Kaynak Metin =
اُو۬لٰٓئِكَ الَّذ۪ينَ لَعَنَهُمُ اللّٰهُ فَاَصَمَّهُمْ وَاَعْمٰٓى اَبْصَارَهُمْ
Bizim “İktidara gelmiş olsanız...” şeklinde çevirmeyi tercih ettiğimiz kısmı, “küfre döndüğünüzde” şeklinde çevirmek de mümkündür. Her iki mânaya göre de imandan ve ilâhî irşaddan yüz çevirenlerin sosyal, siyasî ve ahlâkî faaliyetlerde başarılı olamayacaklarına, imkânları kötüye kullanacaklarına, tabii ve sosyal düzeni bozacaklarına işaret edilmektedir.
Kur'an Yolu Tefsiri Cilt: 5 Sayfa: 57
اُو۬لٰٓئِكَ الَّذ۪ينَ لَعَنَهُمُ اللّٰهُ فَاَصَمَّهُمْ وَاَعْمٰٓى اَبْصَارَهُمْ
İsim cümlesidir. İşaret ismi اُو۬لٰٓئِكَ mübteda olarak mahallen merfûdur. الَّذ۪ينَ cemi müzekker has ism-i mevsûl mübtedanın haberi olarak mahallen merfûdur. İsm-i mevsûlun sılası لَعَنَهُمُ ‘dir. Îrabdan mahalli yoktur.
لَعَنَهُمُ fetha üzere mebni mazi fiildir. Muttasıl zamir هُمْ mef’ûlun bih olarak mahallen mansubdur. اللّٰهُ lafza-i celâl fail olup lafzen merfûdur.
فَ atıf harfidir. Matuf ve matufun aleyh arasında hiç zaman geçmediğini, işin hemen yapıldığını ifade eder. فَ ile yapılan atıfta matuf ve matufun aleyh yer değiştiremez. (Arapça Dilbilgisi Ayetlerle Nahiv Bilgisi)
اَصَمَّهُمْ fetha üzere mebni mazi fiildir. Faili müstetir olup takdiri هو ‘dir. Muttasıl zamir هُمْ mef’ûlun bih olarak mahallen mansubdur. اَعْمٰٓى atıf harfi وَ ‘la makabline matuftur.

Veri Alıntıları =
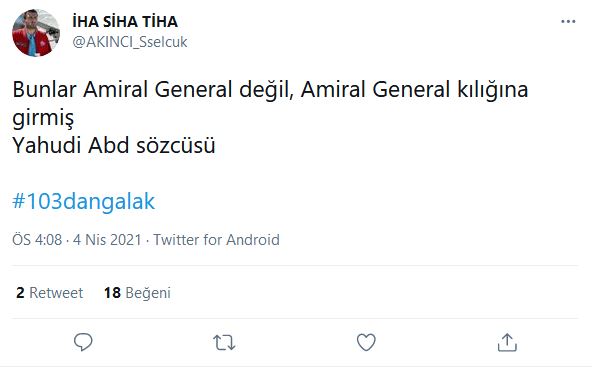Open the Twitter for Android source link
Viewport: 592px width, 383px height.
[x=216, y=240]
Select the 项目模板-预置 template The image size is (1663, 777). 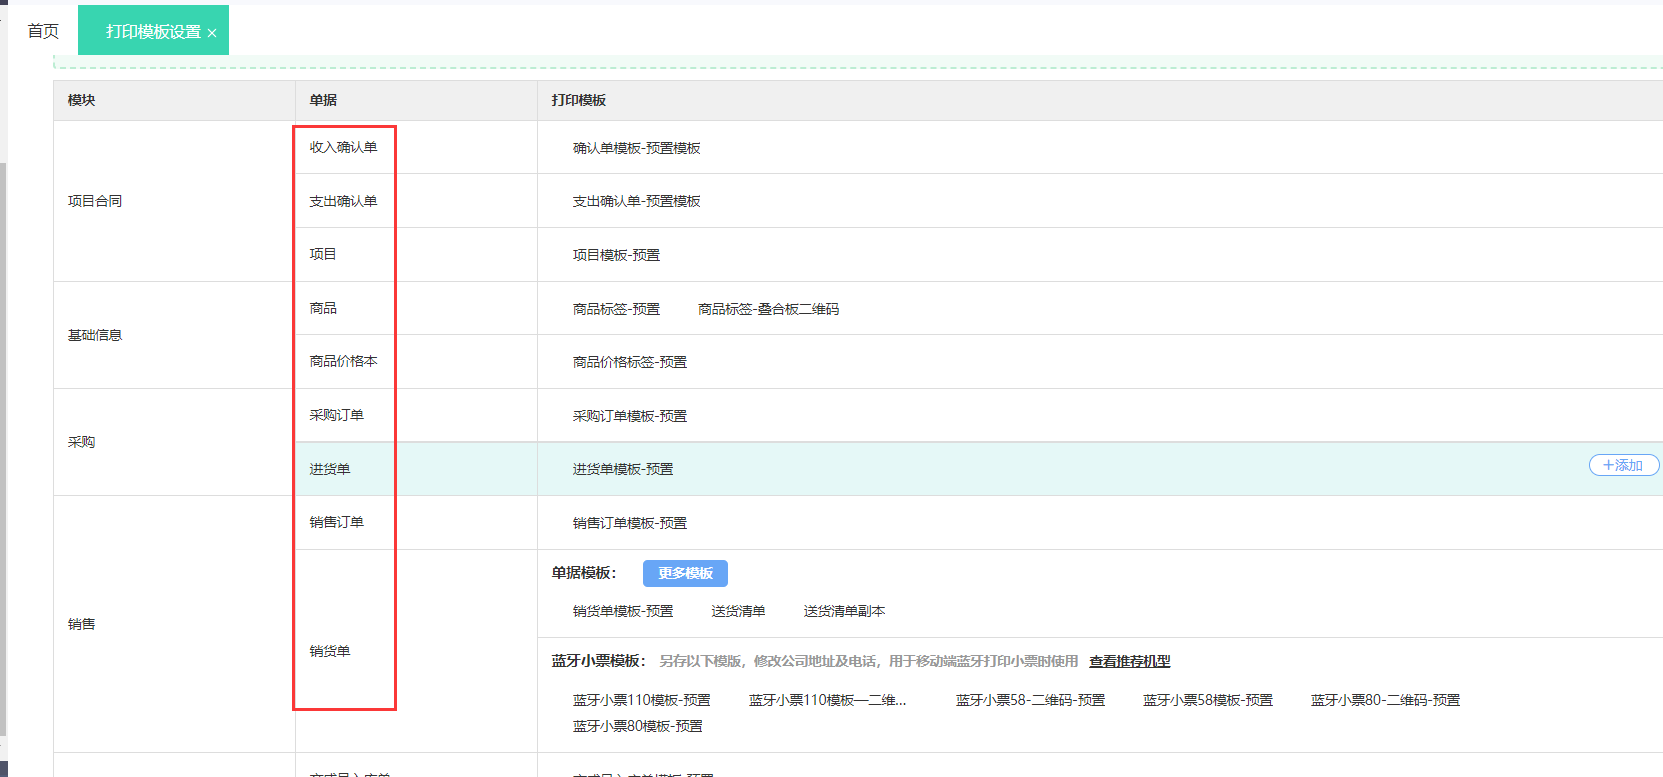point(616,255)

* * *

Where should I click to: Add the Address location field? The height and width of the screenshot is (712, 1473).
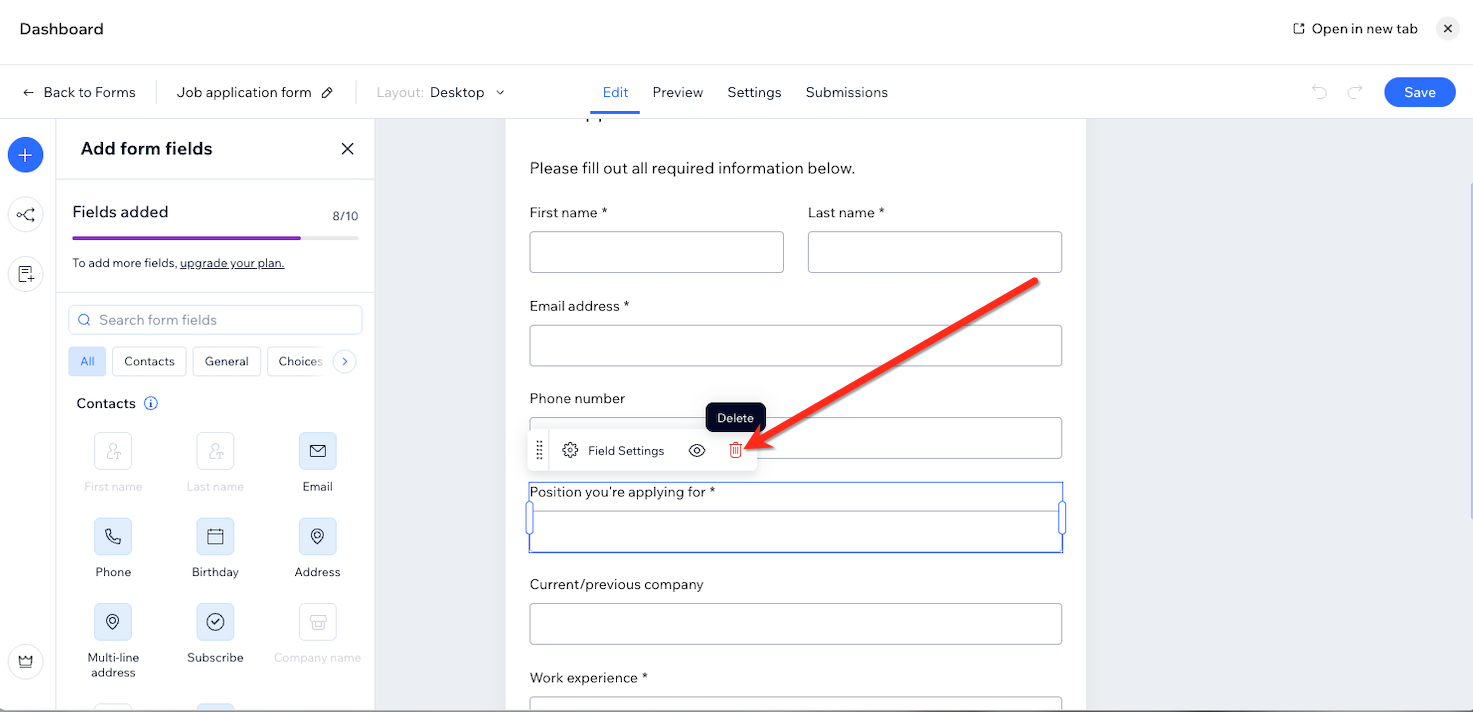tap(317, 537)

* * *

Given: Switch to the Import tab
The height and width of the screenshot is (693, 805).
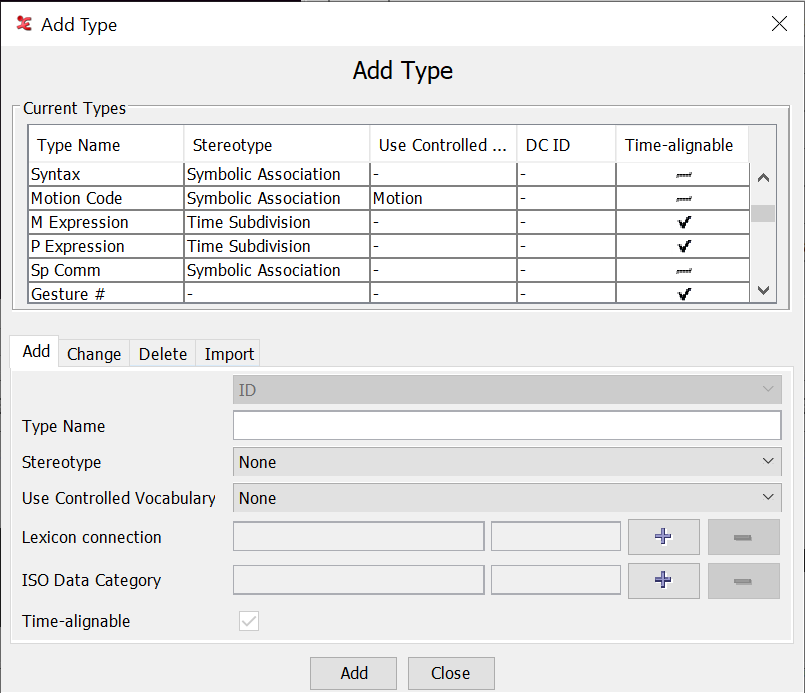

Alıştırmalar =
1. Kaynak metne göre imandan ve ilâhî irşaddan yüz çevirenler hakkında işaret edilen durumları sıralayınız.
2. Kaynak metinde atıf harfi فَ için neyi ifade ettiği söylenmektedir?
3. Kaynak metindeki ayet tahlilini son cümleden sonra sürdürünüz.
Kayıtların bu çalışmayla herhangi bir ilgisi yoktur.

Cevap Anahtarı =
1.
- Sosyal, siyasî ve ahlâkî faaliyetlerde başarılı olamayacakları
- İmkânları kötüye kullanacakları
- Tabii ve sosyal düzeni bozacakları

2. Matuf ile matufun aleyh arasında hiç zaman geçmediğini, işin hemen yapıldığını ifade eder.

3.
اَبْصَارَهُمْ mef’ûlun bih olup fetha ile mansubdur. Muttasıl zamir هُمْ muzâfun ileyh olarak mahallen mecrurdur.
اَصَمَّهُمْ fiili sülâsî mücerrede bir harf ilave edilerek mezid yapılan fiillerdendir. Fiil if’âl babındandır. Sülâsîsi صمم ’dir.
İf’al babı fiile tadiye (geçişlilik), kesret, haynunet (zamanı gelmesi), sayruret, izale, zamana ve mekâna duhul, temkin (imkân sağlamak), vicdan (bir vasıf üzere bulmak), mutavaat (tef’il babının dönüşlülüğü), tariz (arz etmek, maruz bırakmak) manaları katar. Bazen de fiilin mücerret manasını ifade eder.
اُو۬لٰٓئِكَ الَّذ۪ينَ لَعَنَهُمُ اللّٰهُ فَاَصَمَّهُمْ وَاَعْمٰٓى اَبْصَارَهُمْ
Ayet, istînâfiyye olarak fasılla gelmiştir. Sübut ve istimrar ifade eden isim cümlesi, faide-i haber ibtidaî kelamdır. اُو۬لٰٓئِكَ mübteda, الَّذ۪ينَ haberdir, mahallen merfudur.
Cümlede müsnedün ileyhin işaret ismiyle marife olması işaret edilenleri tahkir ifade eder. İsm-i işaret, müsnedün ileyhi göz önüne koyarak onu net bir şekilde gösterip uzağı işaret eden özelliğiyle onların mertebelerinin yüksekliğini belirtir.
Müsnedin ism-i mevsûlle marife olması, tahkir kastının yanında sonraki habere dikkat çekmek içindir. Ayrıca onların muhatap tarafından bilinen kişiler olduklarını bize gösterir.
Has ism-i mevsûl الَّذ۪ينَ ’nin sılası olan لَعَنَهُمُ اللّٰهُ cümlesi, müspet mazi fiil sıygasında faide-i haber ibtidaî kelamdır.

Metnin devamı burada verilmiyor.